The in-state tuition rate makes a big difference for families. Undergraduate in-state tuition at the University of Maryland is $8,909 for academic year 2012-13, a 68 percent savings over the $27,288 out-of-state tuition fee.
The Maryland law was approved by the state General Assembly and Governor Martin O’Malley in May, 2011, but critics gathered enough signatures to place the referendum on the Presidential election ballot. 58 percent of all voters upheld the law. Although a dozen states have similar legislation, no other state has approved such a law through a popular vote
Three days after the vote, Casa de Maryland gathered more than two hundred undocumented immigrants in front of the White House to celebrate the victory. Casa de Maryland, a nonprofit organization assisting immigrants in the state, has lobbied and organized for passage of the Maryland Dream Act for years.

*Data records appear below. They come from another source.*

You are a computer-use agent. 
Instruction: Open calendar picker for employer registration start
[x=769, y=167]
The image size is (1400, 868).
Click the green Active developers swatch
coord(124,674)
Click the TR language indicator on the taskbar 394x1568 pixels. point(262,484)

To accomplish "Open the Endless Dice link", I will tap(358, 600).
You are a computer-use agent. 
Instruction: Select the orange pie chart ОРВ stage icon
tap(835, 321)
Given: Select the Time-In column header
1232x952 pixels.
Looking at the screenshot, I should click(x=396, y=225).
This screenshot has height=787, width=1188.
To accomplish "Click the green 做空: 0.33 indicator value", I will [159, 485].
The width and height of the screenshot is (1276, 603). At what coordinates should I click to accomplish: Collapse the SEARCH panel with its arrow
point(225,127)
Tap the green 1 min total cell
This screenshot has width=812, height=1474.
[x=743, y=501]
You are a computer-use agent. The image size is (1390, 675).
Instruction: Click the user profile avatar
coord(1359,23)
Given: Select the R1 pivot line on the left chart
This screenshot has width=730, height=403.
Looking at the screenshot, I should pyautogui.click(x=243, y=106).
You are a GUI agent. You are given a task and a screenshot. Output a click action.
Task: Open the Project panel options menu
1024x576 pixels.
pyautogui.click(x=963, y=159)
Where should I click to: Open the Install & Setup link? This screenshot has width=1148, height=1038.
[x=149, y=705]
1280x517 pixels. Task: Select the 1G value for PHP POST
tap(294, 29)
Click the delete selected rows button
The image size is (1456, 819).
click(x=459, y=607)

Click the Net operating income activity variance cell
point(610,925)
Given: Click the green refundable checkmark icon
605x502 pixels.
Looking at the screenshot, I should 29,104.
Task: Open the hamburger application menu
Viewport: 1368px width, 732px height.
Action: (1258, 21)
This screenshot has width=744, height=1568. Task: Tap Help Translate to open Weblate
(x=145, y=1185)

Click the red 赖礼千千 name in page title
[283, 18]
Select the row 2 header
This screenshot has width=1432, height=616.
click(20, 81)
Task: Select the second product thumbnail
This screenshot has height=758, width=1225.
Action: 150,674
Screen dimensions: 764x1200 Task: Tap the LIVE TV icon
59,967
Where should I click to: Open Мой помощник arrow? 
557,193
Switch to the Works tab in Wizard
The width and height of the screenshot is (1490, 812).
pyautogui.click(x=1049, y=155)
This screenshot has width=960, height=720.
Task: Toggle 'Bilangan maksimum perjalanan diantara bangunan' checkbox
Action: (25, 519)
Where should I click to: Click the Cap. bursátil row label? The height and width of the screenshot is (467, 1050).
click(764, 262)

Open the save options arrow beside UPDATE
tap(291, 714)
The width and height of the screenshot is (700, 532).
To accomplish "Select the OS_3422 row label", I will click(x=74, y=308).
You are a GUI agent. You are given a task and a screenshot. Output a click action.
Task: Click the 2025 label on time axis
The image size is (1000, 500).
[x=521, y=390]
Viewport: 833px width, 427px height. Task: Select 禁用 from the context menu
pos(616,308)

At the White House, Gustavo Torres, Executive Director of Casa de Maryland spoke to the crowd through a bullhorn, “Let me say something to our brothers and sisters, the African American community. Thank you so much! We won in Maryland because of you. You made a difference. Almost 80 percent of African Americans said yes to the Dream Act.”
The crowd passed the bullhorn around and spoke through the iron fence that surrounds the White House congratulating President Obama on his re-election and thanking him for his support. Florine Ngazanga, an immigrant from Cameroon explains, “We are so happy that he came back for a second round, and we really want him to support us the way we supported him. We’re just here for him and we want him to be here for us.”
Many of the undocumented immigrants in attendance will be directly affected by passage of the Maryland Dream Act.
Veronica Saravia, an immigrant from El Salvador who came to the U.S. when she was seven explains, “I want to become a developmental psychologist. I want to help people like I have been helped. I want to help so many people out there. If America gives a me chance to better myself and show them that I can better this country too, I would do a good job.”
Michael Jimenez, 19, came to America with his mother when he was two years old. After graduation from high school Jimenez attended one semester at a local community college but soon found tuition fees out of reach. Voters passed the Maryland Dream Act precisely for people like Jimenez. He and other young undocumented immigrants have a better chance of realizing their potential and receiving college degrees than ever before and Jimenez is grateful. “It is incredible to see everybody working as a team, as a union for better life. It is inspiring,” he says.
But the struggle is not over. Torres reminded President Obama that comprehensive immigration reform, passing laws that provide a path to citizenship, is yet to be realized adding, “we’ve got your back”.